Distribution Theory – Correct Definition of Convolution of Distributions

convolutiondistribution-theory

Wikipedia states, that the definition of convolution of function $f$ with a distribution $T$ is
$$\langle T\ast f,\varphi\rangle=\langle T,\tilde{f}\ast\varphi\rangle$$
where $\langle T,f\rangle=T(f(x))$ and $\tilde{f}=\mathrm{d}_{-1}f(x)=f(-x)$ dilation of $f$ and this should hold $\forall\varphi\in\mathscr{S}$.

Then, convolution of distributions is defined by
$$(T\ast S)\ast \varphi=T\ast(S\ast\varphi)$$
and $T\ast \varphi$ is supposed to be a function.

My question is, how is this possible if $T\ast\varphi=T(\tilde{\varphi}\ast\phi)$ and $\tilde{\varphi}\ast\phi$ is a function and a distribution acting on a function is a number: $$T:\mathscr{S}(\mathbb{R}^n)\to\mathbb{R}$$
then a convolution defined like this should be a number and convolution defined as $$T\ast(S\ast\varphi)=T(S(\tilde{\varphi}\ast\phi))$$
should be a distribution acting on a number, which is nonsense?

It is stated, that an equivalent definition is
$$T\ast \varphi=\langle T,\tau_{-x}\varphi\rangle$$
how can that be an equivalent definition?

Best Answer

This is rather fishy. Convolution corresponds via Fourier transform to pointwise multiplication. You can multiply a tempered distribution by a test function and get a tempered distribution, but in general you can't multiply two tempered distributions and get a tempered distribution. See e.g. the discussion in Reed and Simon, Methods of Modern Mathematical Physics II: Fourier Analysis and Self-Adjointness, sec. IX.10.
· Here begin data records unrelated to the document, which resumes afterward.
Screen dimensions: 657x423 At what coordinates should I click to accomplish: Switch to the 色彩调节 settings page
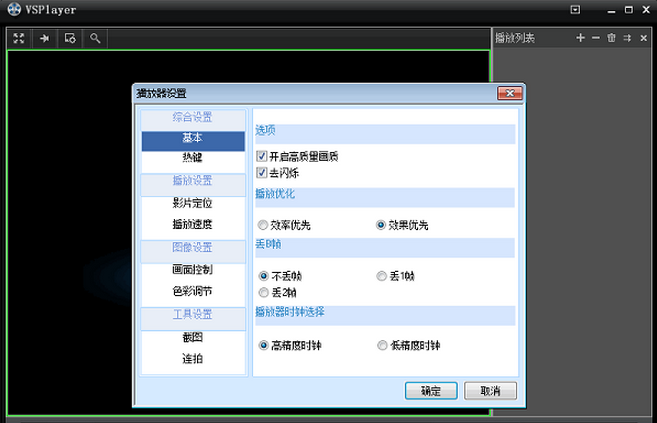tap(192, 291)
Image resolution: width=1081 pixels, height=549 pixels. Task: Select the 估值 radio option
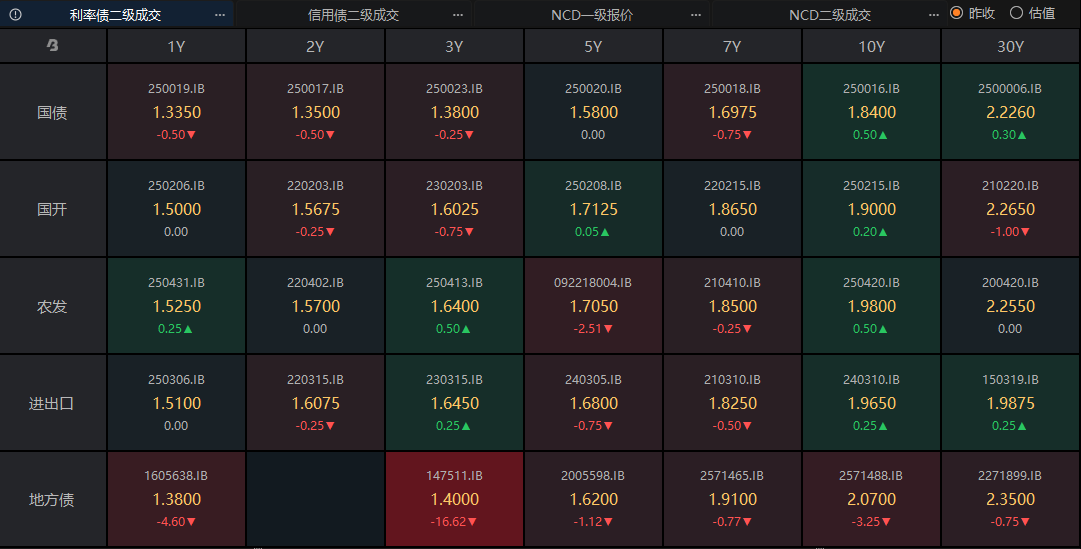(1017, 13)
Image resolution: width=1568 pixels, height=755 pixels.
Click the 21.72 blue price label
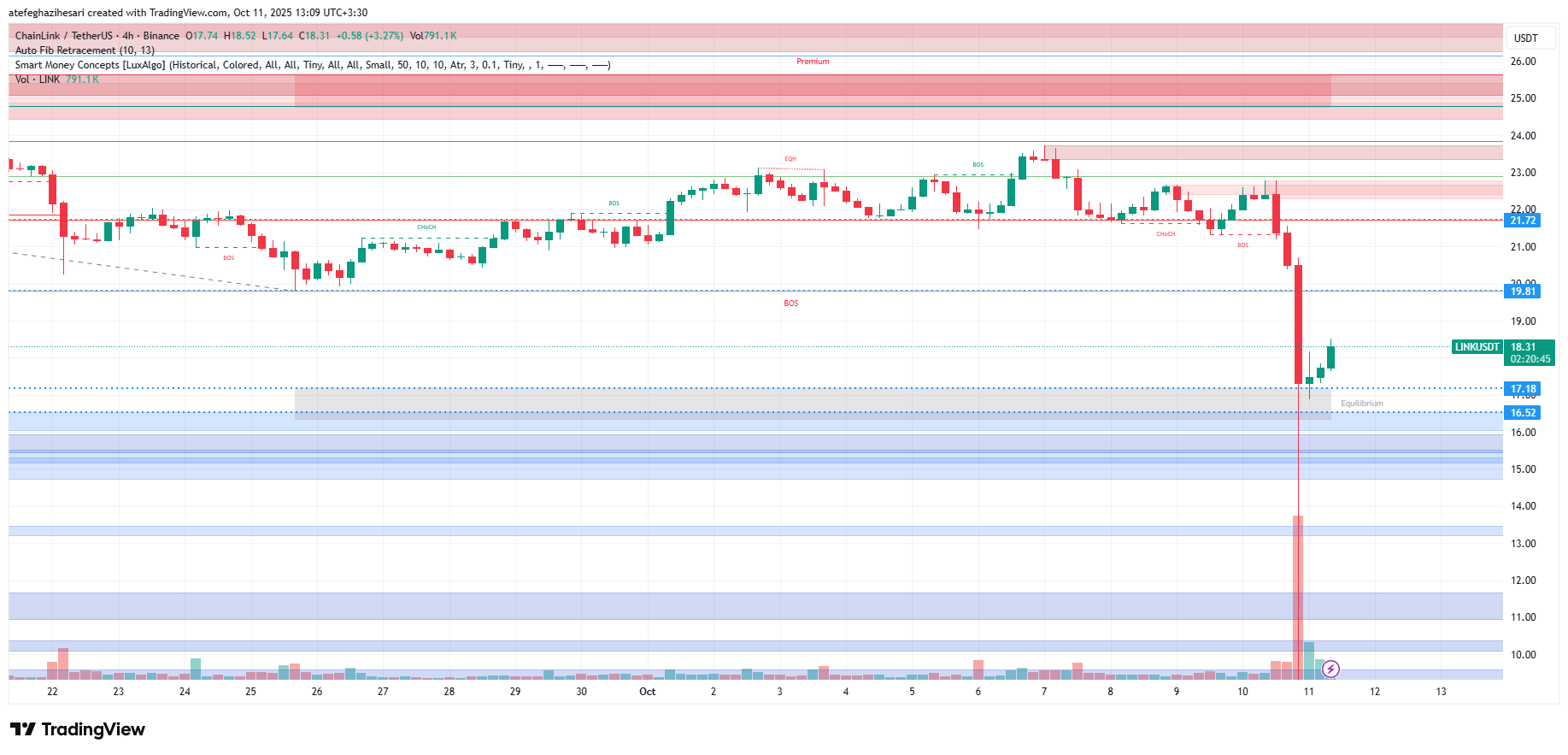pyautogui.click(x=1522, y=221)
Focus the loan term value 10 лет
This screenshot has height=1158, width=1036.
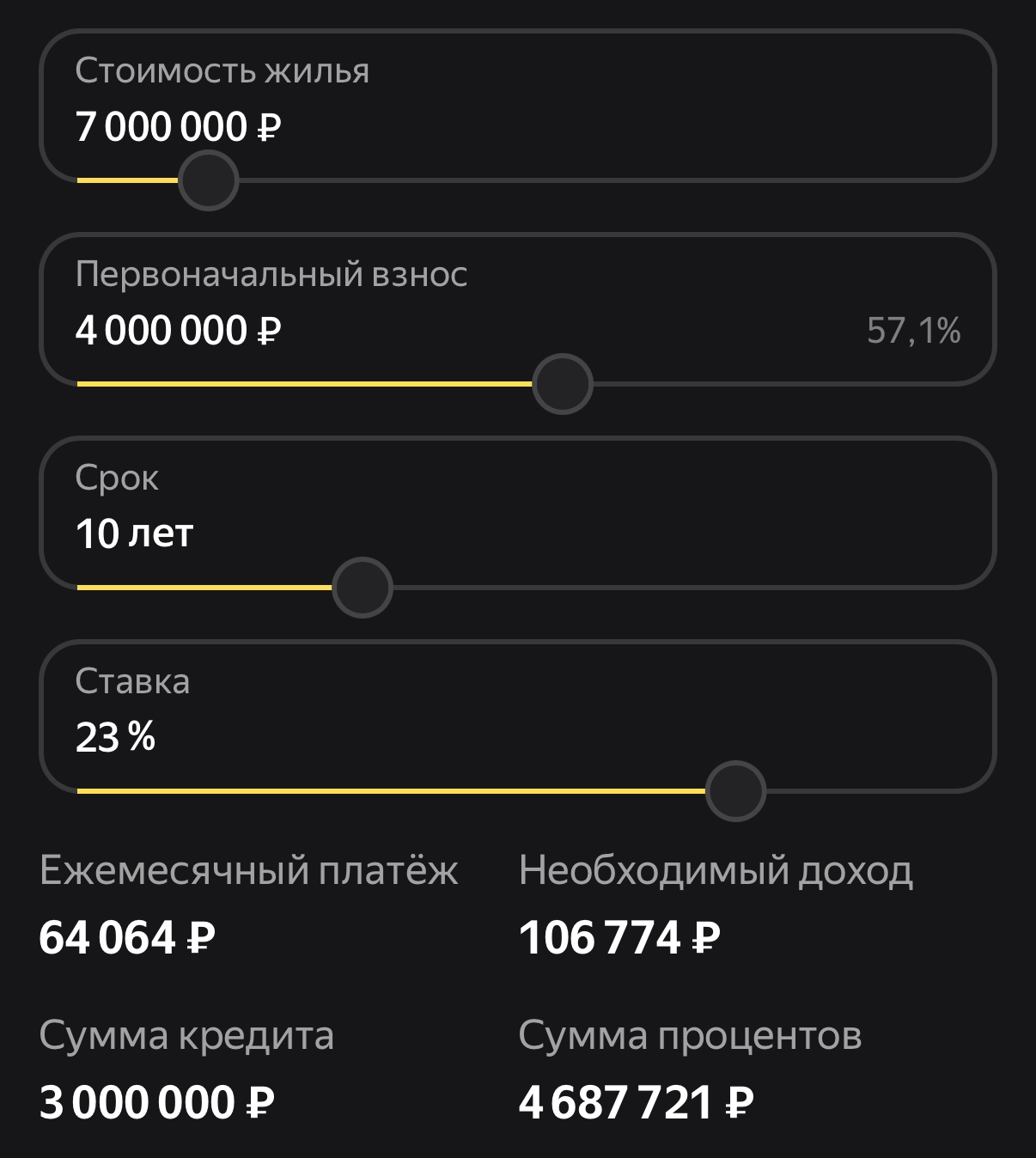pos(134,533)
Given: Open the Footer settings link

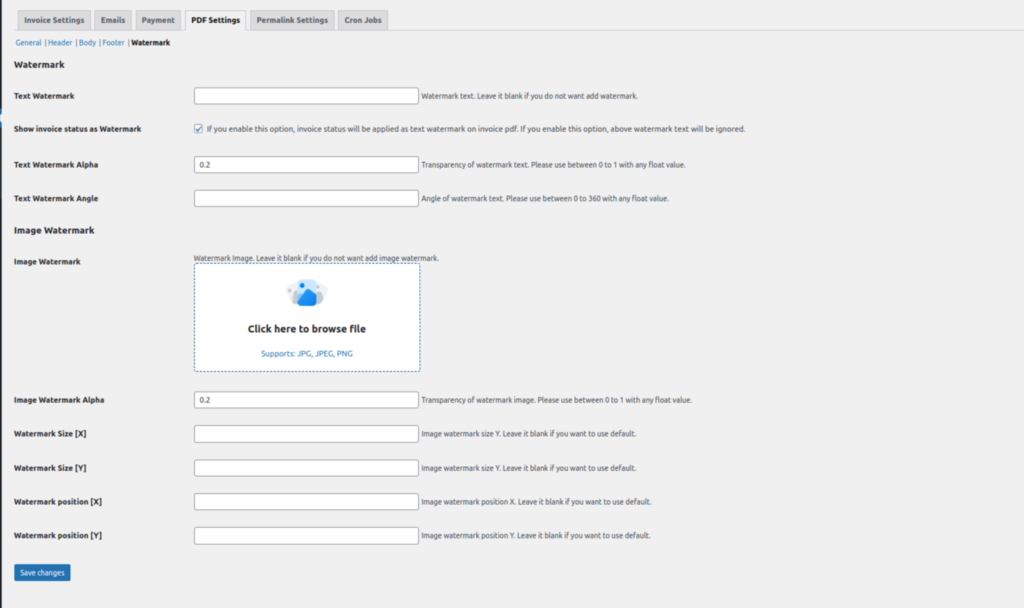Looking at the screenshot, I should pyautogui.click(x=113, y=42).
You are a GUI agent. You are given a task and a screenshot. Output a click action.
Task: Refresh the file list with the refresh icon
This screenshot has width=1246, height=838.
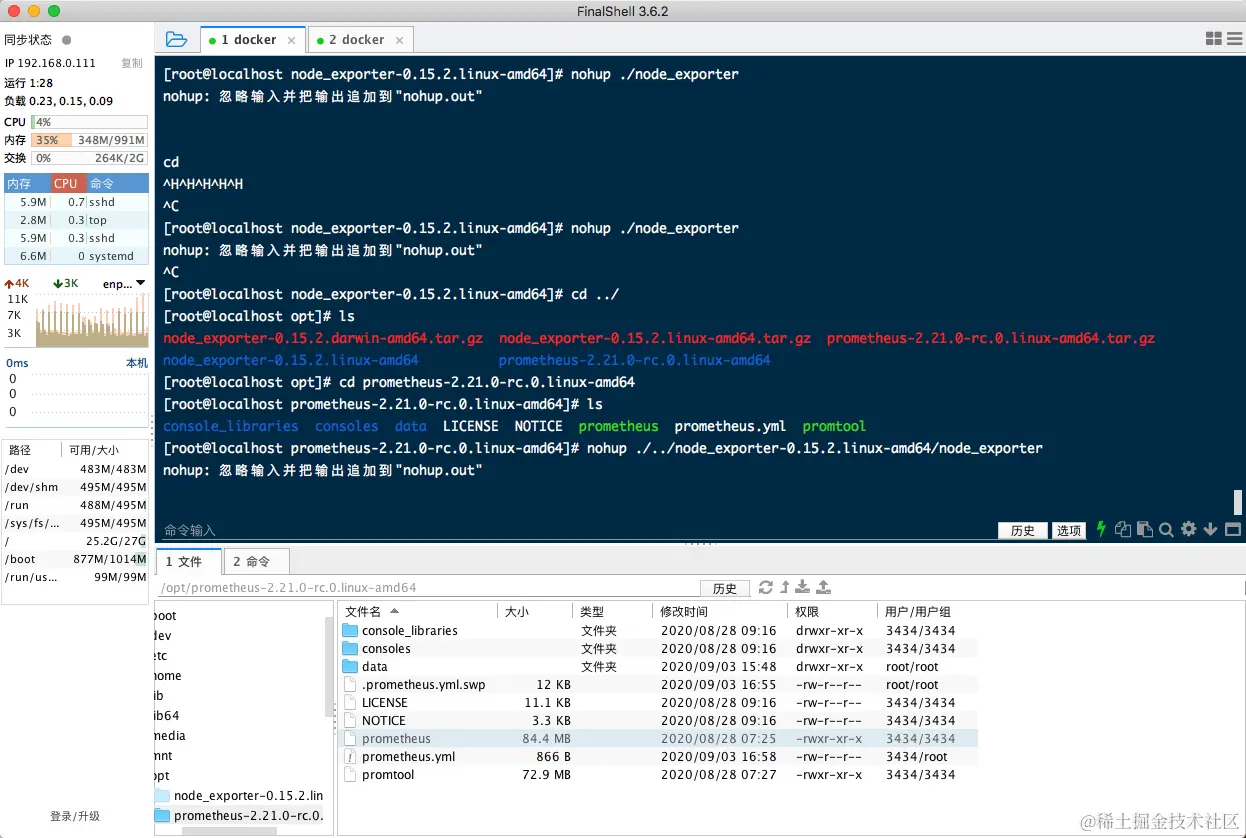coord(764,587)
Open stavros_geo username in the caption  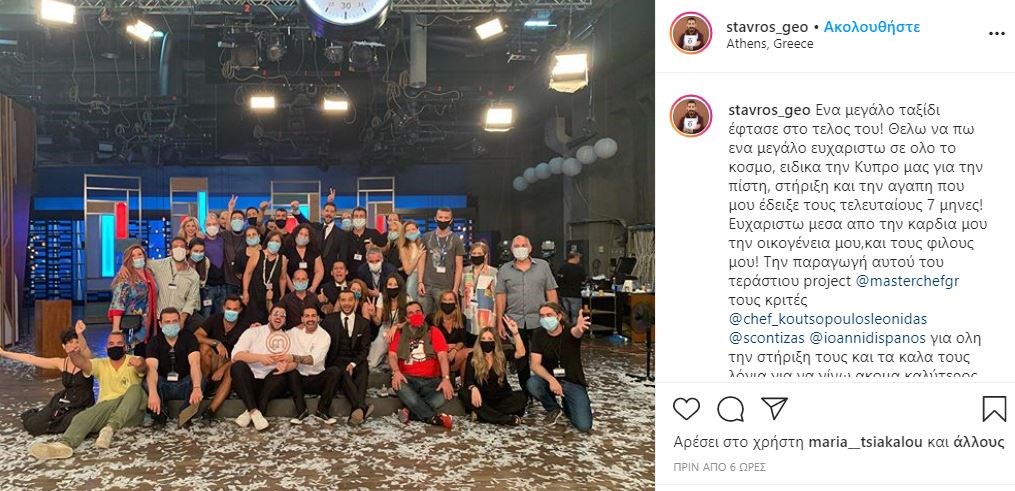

For example, with $n=1$ try $f = 1$. $$\widetilde{f} \star \phi(x) = \int_{\mathbb R} \phi(x-t)\; dt = \int_{\mathbb R} \phi(t)\; dt$$ is a constant function, not a member of $\mathscr S$ unless it happens to be $0$. So in general you can't define $T \star f$ for this $f$ and a tempered distribution $T$. What you can define is $T \star f$ for $f \in \mathscr S$. Then it does turn out that the tempered distribution $T \star f$ corresponds to a polynomially bounded $C^\infty$ function (Reed and Simon, Theorem IX.4). But, again, in general you can't make sense of the convolution of this with a tempered distribution.

EDIT: When I say that a tempered distribution $T$ "corresponds to a function" $g$, I mean $T(\phi) = \int g(x)\; \phi(x)\; dx$.